Righe di dati
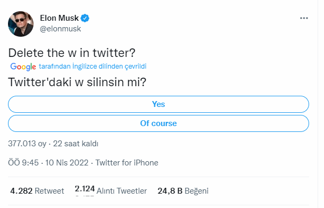Open the 'Twitter for iPhone' source link

click(127, 163)
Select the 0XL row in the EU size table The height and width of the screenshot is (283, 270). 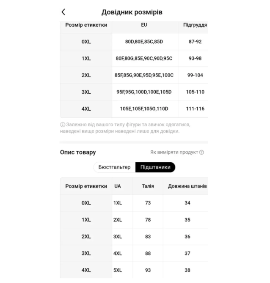pyautogui.click(x=134, y=42)
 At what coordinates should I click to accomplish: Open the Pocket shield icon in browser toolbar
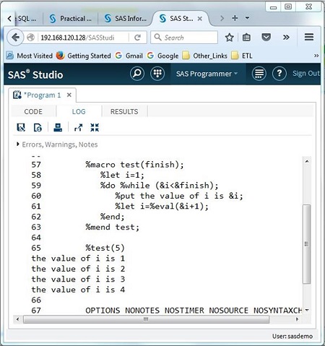(266, 38)
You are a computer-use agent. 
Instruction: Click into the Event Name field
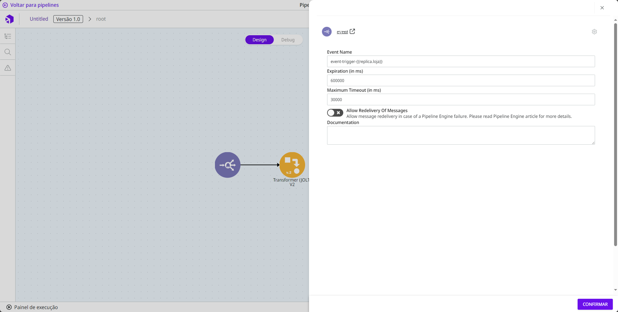click(x=461, y=61)
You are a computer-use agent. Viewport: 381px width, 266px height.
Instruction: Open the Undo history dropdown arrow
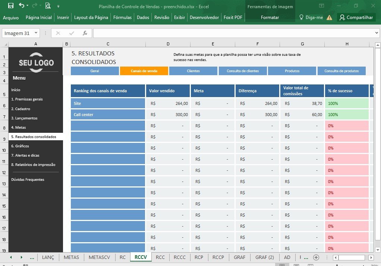click(28, 5)
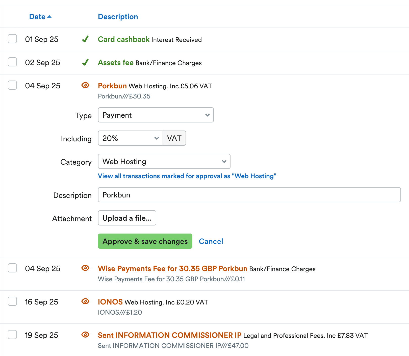Click Upload a file button
Viewport: 409px width, 356px height.
(x=127, y=218)
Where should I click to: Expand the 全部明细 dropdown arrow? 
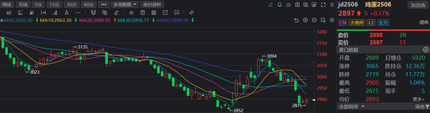[x=363, y=106]
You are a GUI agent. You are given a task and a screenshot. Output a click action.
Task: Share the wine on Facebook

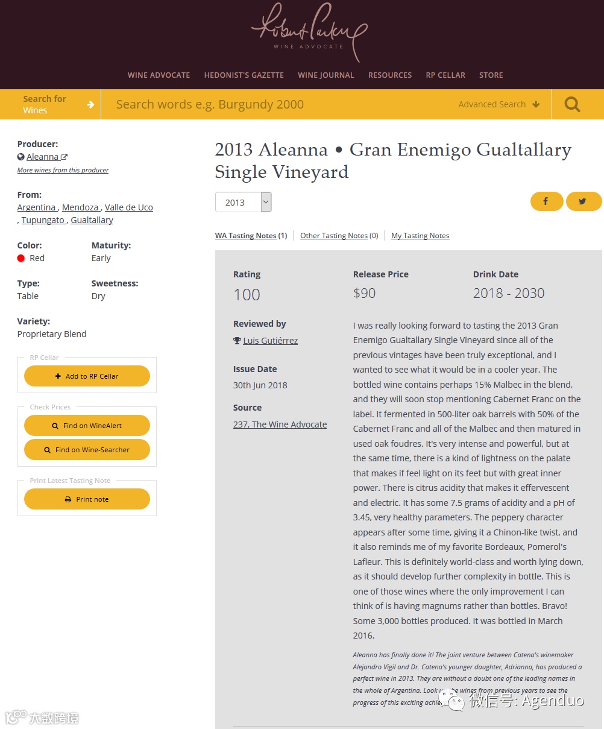[x=546, y=201]
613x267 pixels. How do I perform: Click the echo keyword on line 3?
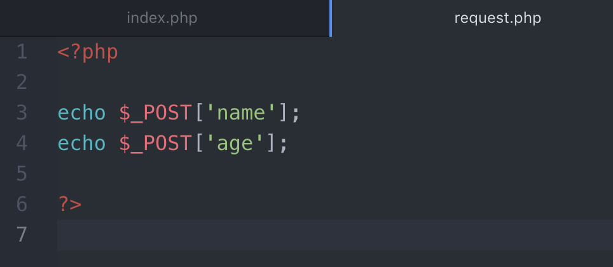81,113
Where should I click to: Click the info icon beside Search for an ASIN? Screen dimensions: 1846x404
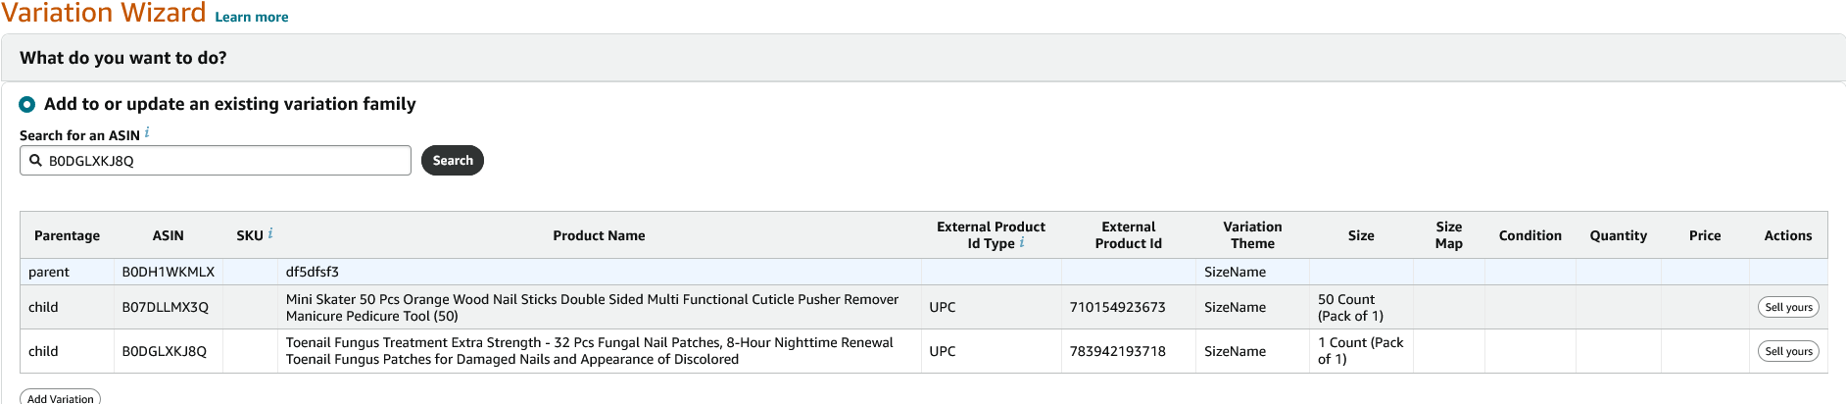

Descrizione esercizio
Inserisci in una lista JSON di stringhe le righe dell'elenco dalla riga con "613x267 pixels. How" fino alla fine dell'elenco compresa, una stringa per riga e senza righe vuote. Lascia fuori le immagini.

Risposta
[
  "613x267 pixels. How do I perform: Click the echo keyword on line 3?",
  "81,113",
  "Where should I click to: Click the info icon beside Search for an ASIN? Screen dimensions: 1846x404"
]